Employee health and wellbeing – poor sleep is no laughing matter, stop snoring!
Snoring – it’s irritating but harmless, right? Wrong. National Stop Snoring Week this month, from 23-27 April, will put a much-needed spotlight on this condition, including highlighting the risks that severe snoring and sleep apnoea can pose to health and the risks it potentially creates around health and safety.
The British Snoring and Sleep Apnoea Association (BSSAA) estimates that some 41% of the UK population – or 15 million people – snores.
We may assume it’s just part and parcel of everyday life and to an extent it is. But, as the Health and Safety Executive has long made clear, fatigue needs to be managed in the workplace like any other hazard.
It’s important employers do not underestimate the risks of fatigue, especially in the context of shift working, safety-critical working environments and for people who need to drive for work.
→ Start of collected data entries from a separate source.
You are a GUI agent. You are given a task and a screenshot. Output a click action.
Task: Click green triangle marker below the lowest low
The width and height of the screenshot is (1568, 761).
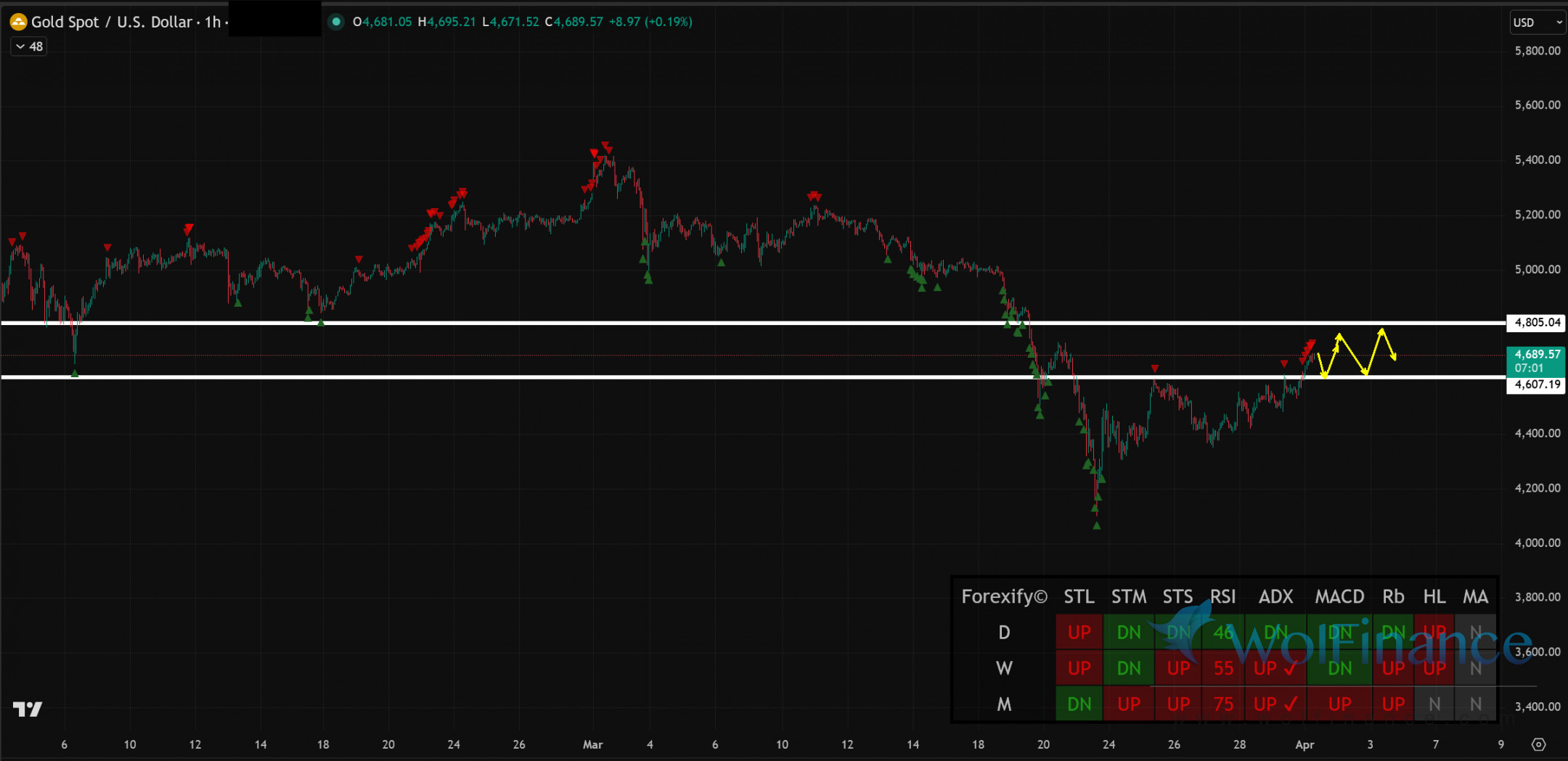[1096, 525]
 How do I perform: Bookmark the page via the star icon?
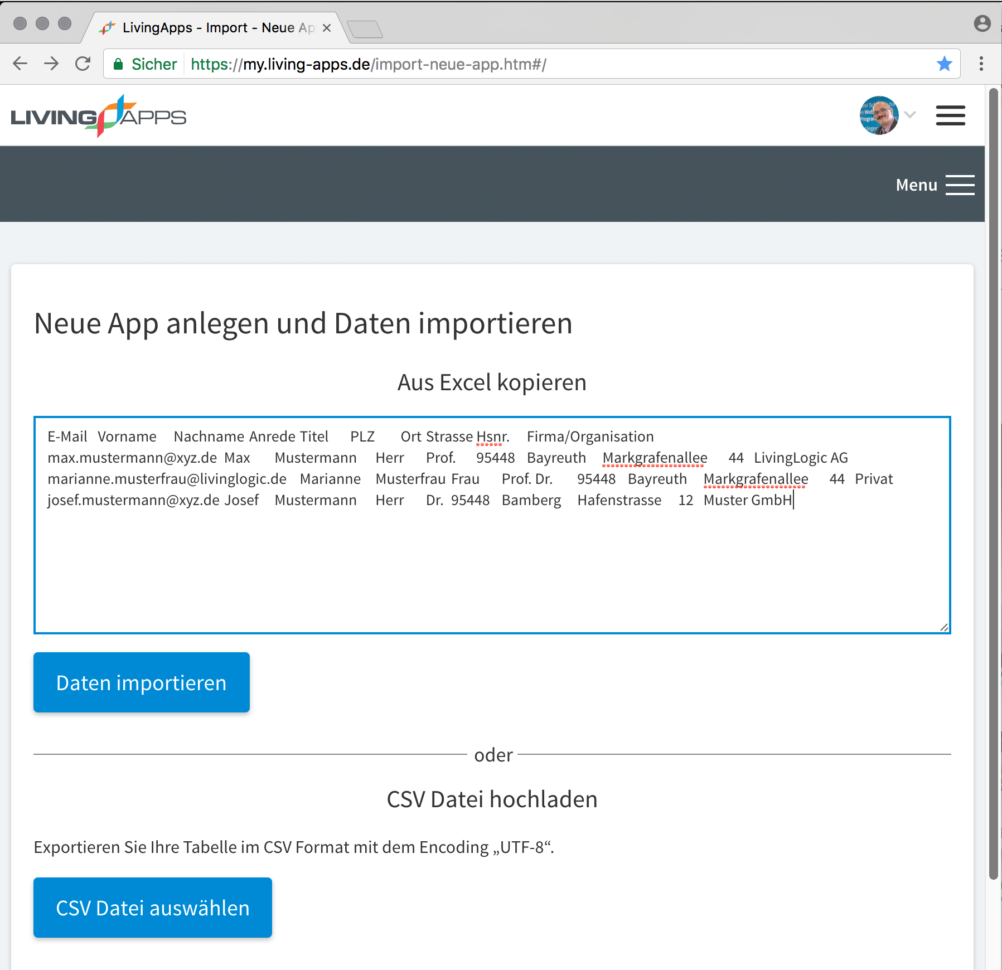click(x=944, y=63)
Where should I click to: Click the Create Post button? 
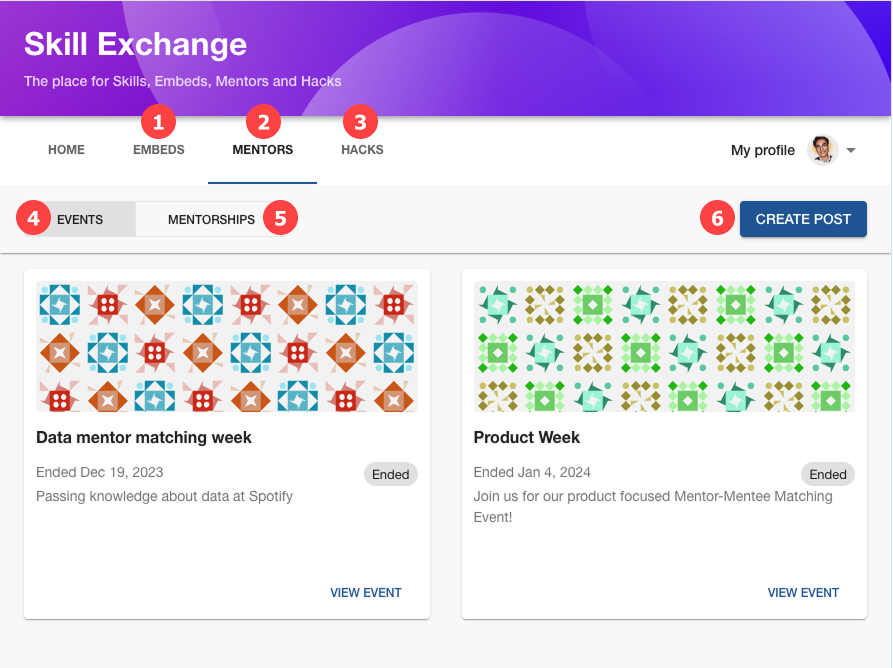(x=803, y=219)
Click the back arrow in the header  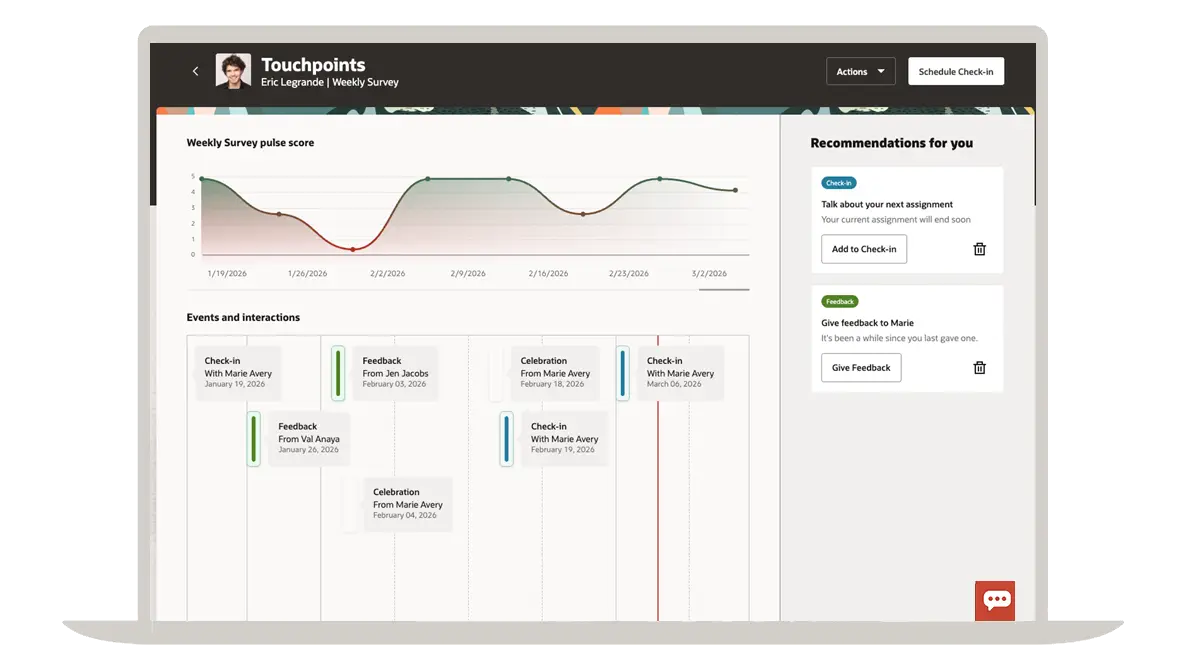pyautogui.click(x=195, y=71)
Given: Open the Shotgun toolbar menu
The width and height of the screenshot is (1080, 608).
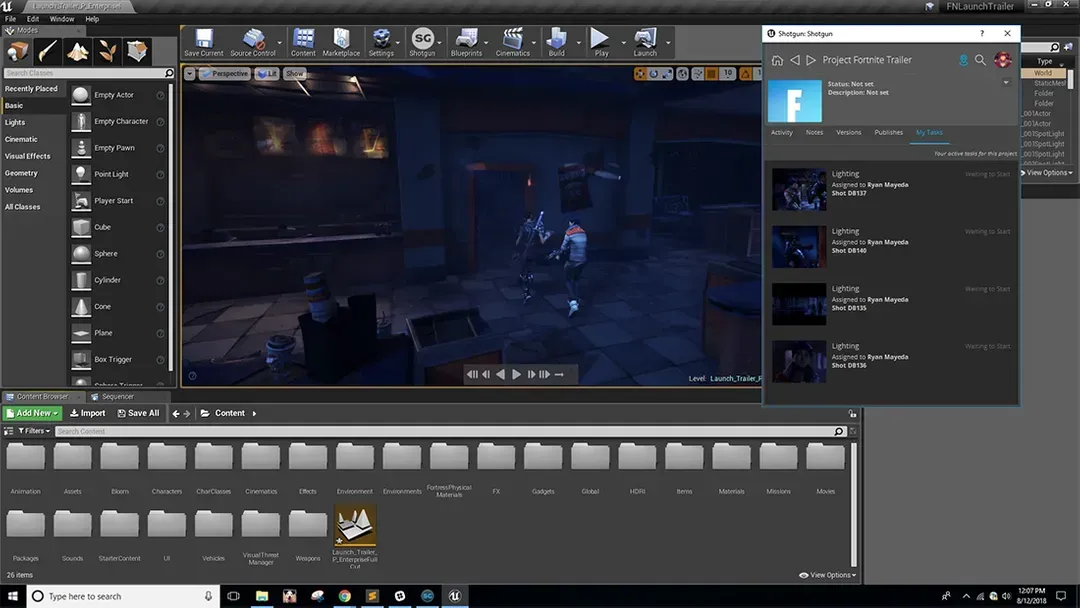Looking at the screenshot, I should click(x=422, y=41).
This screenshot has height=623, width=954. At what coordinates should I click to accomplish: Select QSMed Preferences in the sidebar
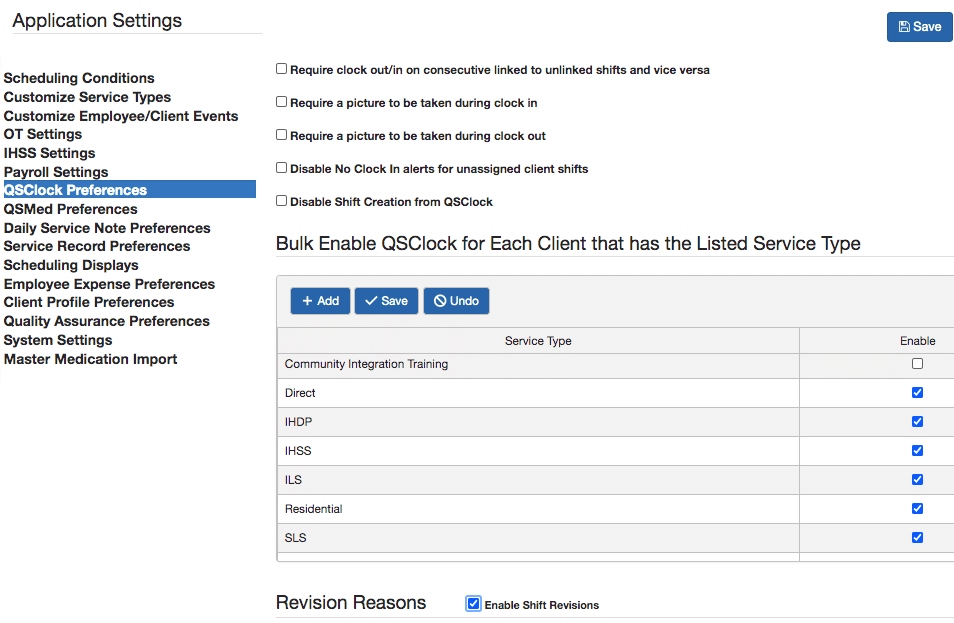point(70,209)
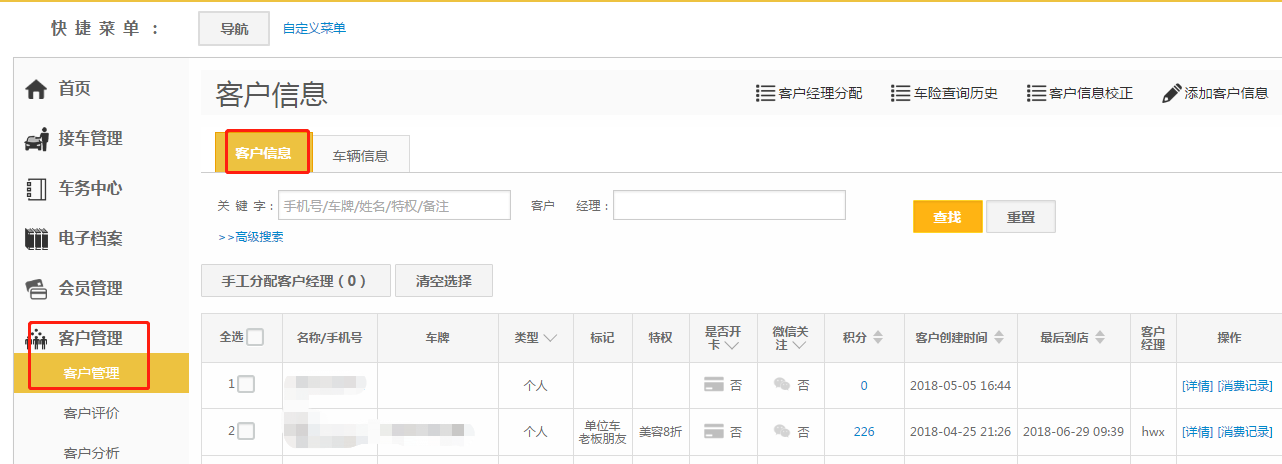
Task: Check the 全选 select-all checkbox
Action: tap(255, 337)
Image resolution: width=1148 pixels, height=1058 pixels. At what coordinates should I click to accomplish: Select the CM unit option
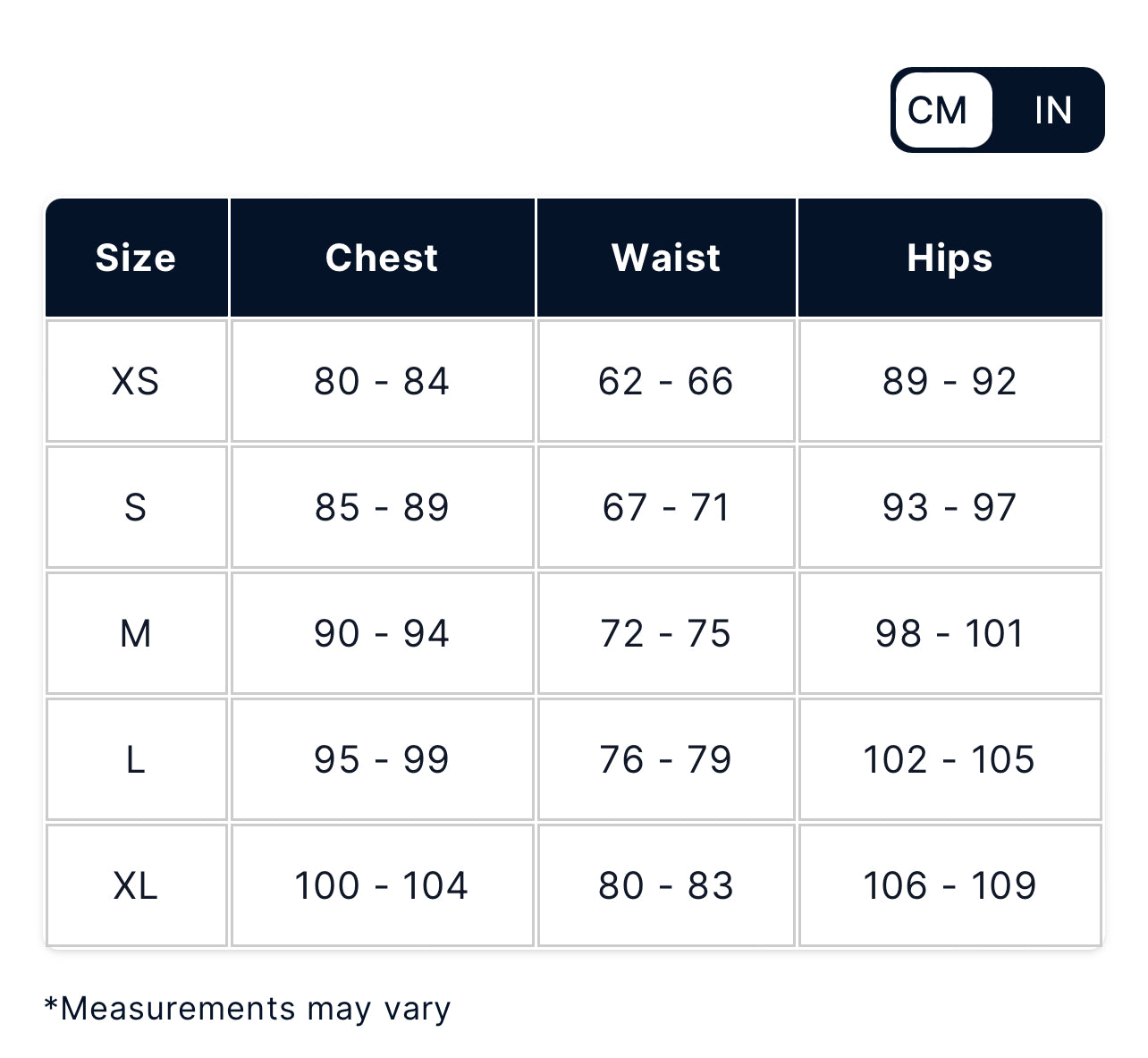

More widely, a lack of sleep (or “good” sleep) can harm concentration, performance and productivity.
Serious health conditions
Just as seriously, people with poorly-controlled obstructive sleep apnoea can be at greater risk of developing high blood pressure (hypertension), having a stroke or heart attack, developing an irregular heartbeat – such as atrial fibrillation, and developing type 2 diabetes, although the links between poor sleep, obesity and diabetes are not yet completely understood.
What, then, can employers do?
There are practical things employers can do, such as looking at the hours people are being expected to work (especially if it involves shift-working) and ensuring this is well-managed and planned, with regular breaks and proper downtime built in.
Employers can – and should – be monitoring and risk managing how much employees are driving for work, and whether this is becoming excessive or onerous.
There is also an important health education piece here, which brings us full circle. Precisely because snoring and sleep problems – whether sleep apnoea or insomnia – are so common, people can simply assume it is something they, or their partner, has to live with, when there may in fact be solutions available.
The BSSAA, for example, highlights how lifestyle factors such as obesity, smoking and alcohol can put people at increased risk of sleep apnoea, and yet these are behaviours that can often be changed.
There may be solutions a GP can provide, such as nasal dilators, sprays or even mouth shields. There is also a range of mechanical solutions to manage sleep apnoea, such as the Mandibular Advancement Device.
It stands to reason therefore that a date in the calendar such as National Stop Snoring Week is a great opportunity to kickstart discussion, debate and education on both the perils and dangers of snoring and the solutions that may be available.
As Dr Lucy Wright, Chief Medical Officer at Optima Health, argues: “Poor sleeping and fatigue are serious dangers in the workplace, as well as having the potential to put people at greater risk of long-term health conditions.
“All of us have a bad night now and again, but if it becomes commonplace or, like sleep apnoea, starts to affect our day-to-day abilities, performance and safety, then it is something that needs to be addressed. Employers are well-placed to kickstart these conversations, and to offer advice and solutions.”